[Supplied passage Boundary: Start]
Using the MW and the ACN percentage of elution, the fractions were assigned to probable family proteins, following the previous records of the venom composition of each species.

5.4.2. Lethality Confirmation

The lethality of venom was confirmed only for the most epidemiologically important Micrurus snakes for Colombia: M. mipartitus and M. dumerilii. For each confirmation, a group of three mice was used (including a negative control group into which 200 µL of saline solution were injected). Each group was injected intraperitoneally with three times the reported LD50 in the literature, in 200 µL of saline solution, and after 24 and 48 h, we evaluated their survival rate. Specifically, for M. mipartitus, 27 µg of venom was tested, and M. dumerilii, 114 µg of venom was tested, according to Otero et al., 1992 [22] and Rey-Suárez et al., 2016 [6], respectively.

5.5. Antivenom Physicochemical Characterization

The standard quality characterization of the antivenom product followed eight of the items recommended by the WHO in Annex 5: Guidelines for the production, control, and regulation of snake antivenom immunoglobulins [19]. The results were then compared with the suggestions presented in those guidelines. The characterization process included assessing appearance, solubility, extractable volume, pH, identity, albumin concentration, protein concentration, immunoglobulin purity, and integrity, as well as molecular size distribution.

5.5.1. Antivenom Appearance, Solubility, Extractable Volume, and pH

The appearance was determined through visual inspection using six vials. Black and white surfaces were employed to contrast the product before and after reconstitution, and the presence of any external particle (different from the white powder) was carefully analyzed and recorded before the product vials were mixed with 10 mL of WFI to reconstitute the freeze-dried content. The mixture was gently shaken until 100% dissolution of the product (at room temperature) and the time was recorded using a standard chronometer. The extractable volume was then analyzed using the resuspended product in the six vials. This volume was collected using a sterile syringe, and the total volume extracted was determined by weighing it on an analytical balance (Precisa EP-225SM-DR. Dietikon, Switzerland). Finally, the antivenom pH was determined using a calibrated pH meter (Orion model Star A221, Thermo Scientific. Waltham, MA, USA) at room temperature (26 °C). This parameter was assessed based on the six reconstituted vials of the product.

5.5.2. Total Protein Concentration

Samples from the previous six vials of antivenom were tested using the Biuret method to determine the protein concentration. To do so, we used the Biosystems Total Protein reagent and Bovine Serum Albumin (BSA) (Biosystems ref 11500) [37,38]. Briefly, 750 µL of Biuret reagent was added to 250 µL of an antivenom sample (after reconstitution using 10 mL of WFI). The mixtures were gently mixed and incubated for 30 min at 37 °C. After incubation, the absorbance was measured at 540 nm. To calculate the protein concentration, we used a calibration curve with different albumin concentrations ranging from 0.1 mg/mL to 50 mg/mL, working under the conditions previously described (y = 0.0798X + 0.0102. R2 = 0.9919). All tests were performed in triplicate, and the average absorbances were used for the analysis. Once the sample was read, the value was interpolated in the calibration curve to measure the protein quantity.
[Supplied passage Boundary: End]
[Data extract Boundary: Start]
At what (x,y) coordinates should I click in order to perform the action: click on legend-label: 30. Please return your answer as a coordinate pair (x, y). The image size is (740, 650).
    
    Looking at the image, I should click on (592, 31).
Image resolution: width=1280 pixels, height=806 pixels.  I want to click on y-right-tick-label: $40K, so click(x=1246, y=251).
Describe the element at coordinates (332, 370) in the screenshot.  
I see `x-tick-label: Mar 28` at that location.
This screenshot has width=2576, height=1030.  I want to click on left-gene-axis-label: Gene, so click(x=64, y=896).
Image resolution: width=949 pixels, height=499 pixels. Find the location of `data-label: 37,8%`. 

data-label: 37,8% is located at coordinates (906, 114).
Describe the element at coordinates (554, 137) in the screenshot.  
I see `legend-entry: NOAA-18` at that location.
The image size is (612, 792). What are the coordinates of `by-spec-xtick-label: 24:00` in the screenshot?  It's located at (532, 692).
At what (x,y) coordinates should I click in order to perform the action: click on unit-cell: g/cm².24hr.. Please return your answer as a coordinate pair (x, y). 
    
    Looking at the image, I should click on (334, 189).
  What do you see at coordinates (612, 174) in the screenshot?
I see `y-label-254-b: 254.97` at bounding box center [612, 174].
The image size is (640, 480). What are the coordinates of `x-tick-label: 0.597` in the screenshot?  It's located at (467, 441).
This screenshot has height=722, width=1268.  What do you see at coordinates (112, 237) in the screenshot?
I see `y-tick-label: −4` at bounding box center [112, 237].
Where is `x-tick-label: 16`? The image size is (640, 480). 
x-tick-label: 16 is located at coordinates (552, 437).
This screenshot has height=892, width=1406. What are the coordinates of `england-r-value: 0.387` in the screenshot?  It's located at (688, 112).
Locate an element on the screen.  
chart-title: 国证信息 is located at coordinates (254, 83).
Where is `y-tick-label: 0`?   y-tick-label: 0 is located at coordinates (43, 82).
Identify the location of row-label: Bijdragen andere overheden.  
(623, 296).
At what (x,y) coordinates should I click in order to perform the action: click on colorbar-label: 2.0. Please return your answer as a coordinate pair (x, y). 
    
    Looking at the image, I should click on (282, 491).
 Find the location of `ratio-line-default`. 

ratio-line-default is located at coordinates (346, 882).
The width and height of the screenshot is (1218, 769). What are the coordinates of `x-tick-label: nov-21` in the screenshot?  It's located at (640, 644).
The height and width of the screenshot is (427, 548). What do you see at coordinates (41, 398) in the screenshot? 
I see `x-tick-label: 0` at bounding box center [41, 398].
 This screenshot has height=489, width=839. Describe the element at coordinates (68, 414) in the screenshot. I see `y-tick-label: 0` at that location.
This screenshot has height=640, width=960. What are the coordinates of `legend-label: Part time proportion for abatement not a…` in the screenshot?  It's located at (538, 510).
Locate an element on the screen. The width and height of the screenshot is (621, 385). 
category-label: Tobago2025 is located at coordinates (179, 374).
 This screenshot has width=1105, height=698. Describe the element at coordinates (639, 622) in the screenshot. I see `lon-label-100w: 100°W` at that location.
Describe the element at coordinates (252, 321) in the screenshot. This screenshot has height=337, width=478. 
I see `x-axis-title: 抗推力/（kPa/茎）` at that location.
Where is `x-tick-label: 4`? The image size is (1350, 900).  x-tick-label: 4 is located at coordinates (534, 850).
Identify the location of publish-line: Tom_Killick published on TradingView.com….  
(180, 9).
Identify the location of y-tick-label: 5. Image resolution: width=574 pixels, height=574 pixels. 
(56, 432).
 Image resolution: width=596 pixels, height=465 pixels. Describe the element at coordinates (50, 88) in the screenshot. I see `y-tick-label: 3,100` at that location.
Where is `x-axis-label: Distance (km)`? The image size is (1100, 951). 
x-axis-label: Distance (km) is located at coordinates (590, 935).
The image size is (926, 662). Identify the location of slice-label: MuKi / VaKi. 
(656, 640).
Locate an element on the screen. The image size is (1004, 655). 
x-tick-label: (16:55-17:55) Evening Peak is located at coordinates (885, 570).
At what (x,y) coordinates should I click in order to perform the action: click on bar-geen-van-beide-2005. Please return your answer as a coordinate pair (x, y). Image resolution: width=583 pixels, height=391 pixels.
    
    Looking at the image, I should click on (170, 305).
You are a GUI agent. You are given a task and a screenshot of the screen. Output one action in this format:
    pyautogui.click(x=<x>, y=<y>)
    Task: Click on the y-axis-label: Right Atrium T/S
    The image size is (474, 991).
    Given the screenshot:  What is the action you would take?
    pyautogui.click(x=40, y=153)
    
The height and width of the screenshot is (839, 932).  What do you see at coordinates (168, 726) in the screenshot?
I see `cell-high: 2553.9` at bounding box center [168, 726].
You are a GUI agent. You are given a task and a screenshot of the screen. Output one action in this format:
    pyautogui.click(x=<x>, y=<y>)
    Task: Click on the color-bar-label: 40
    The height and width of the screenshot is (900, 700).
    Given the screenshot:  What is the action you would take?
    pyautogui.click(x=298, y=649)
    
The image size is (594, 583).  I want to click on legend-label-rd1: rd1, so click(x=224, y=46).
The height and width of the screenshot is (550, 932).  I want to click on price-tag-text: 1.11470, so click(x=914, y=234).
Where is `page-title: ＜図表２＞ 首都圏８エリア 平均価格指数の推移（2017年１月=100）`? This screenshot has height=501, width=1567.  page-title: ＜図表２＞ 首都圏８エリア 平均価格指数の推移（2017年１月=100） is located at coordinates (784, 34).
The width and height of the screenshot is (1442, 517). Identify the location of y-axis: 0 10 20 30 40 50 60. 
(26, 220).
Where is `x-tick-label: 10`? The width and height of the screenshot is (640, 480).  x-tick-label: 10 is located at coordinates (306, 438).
[Data extract Boundary: End]
[Directions]
Can you return, word for word, the part of the antivenom methods passage starting at "Using the MW" and ending at "2016 [6], respectively."? The lines above come from a different source than the antivenom methods passage.

[Output for this task]
Using the MW and the ACN percentage of elution, the fractions were assigned to probable family proteins, following the previous records of the venom composition of each species.

5.4.2. Lethality Confirmation

The lethality of venom was confirmed only for the most epidemiologically important Micrurus snakes for Colombia: M. mipartitus and M. dumerilii. For each confirmation, a group of three mice was used (including a negative control group into which 200 µL of saline solution were injected). Each group was injected intraperitoneally with three times the reported LD50 in the literature, in 200 µL of saline solution, and after 24 and 48 h, we evaluated their survival rate. Specifically, for M. mipartitus, 27 µg of venom was tested, and M. dumerilii, 114 µg of venom was tested, according to Otero et al., 1992 [22] and Rey-Suárez et al., 2016 [6], respectively.